Джефферсон задумчиво листал лежащие перед ним бумаги с отпечатанными текстами правил.
— Дорогой Уильям, вы знаете моё отношение к институту рабовладения. Если бы я увидел реальную возможность немедленно покончить с ним, я бы тут же присоединился к движению аболиционистов. Но эти близорукие идеалисты, призывающие сегодня же освободить невольников, имеющих профессию, не хотят видеть, что каждая плантация представляет собой цельный организм, питающий своими трудами не только белых хозяев, но также чёрных малышей и стариков. Что станет со старыми и малыми, если все работоспособные вдруг покинут поместье? Вашингтон рассказывал мне, что его Маунт-Вернон уже перестал приносить доход: всё, что выращивается там, идёт на поддержание жизни чёрных. Если бы у него не было земель, сдаваемых в аренду, ему не на что было бы жить.

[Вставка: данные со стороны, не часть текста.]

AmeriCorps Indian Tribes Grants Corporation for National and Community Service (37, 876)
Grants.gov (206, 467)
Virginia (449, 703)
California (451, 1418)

— Да, та же проблема встанет и перед вами, когда вы вернётесь в Виргинию. Но что вы решите сейчас в отношении Хемингсов? Будете рисковать и дальше, не регистрируя их как положено?
— Не знаю. Мне нужно подумать. Что-то в душе противится, мешает подчиниться такому вторжению государства в мою жизнь. Но, конечно, я очень благодарен вам за то, что вы разузнали всё это для меня, поставили в известность.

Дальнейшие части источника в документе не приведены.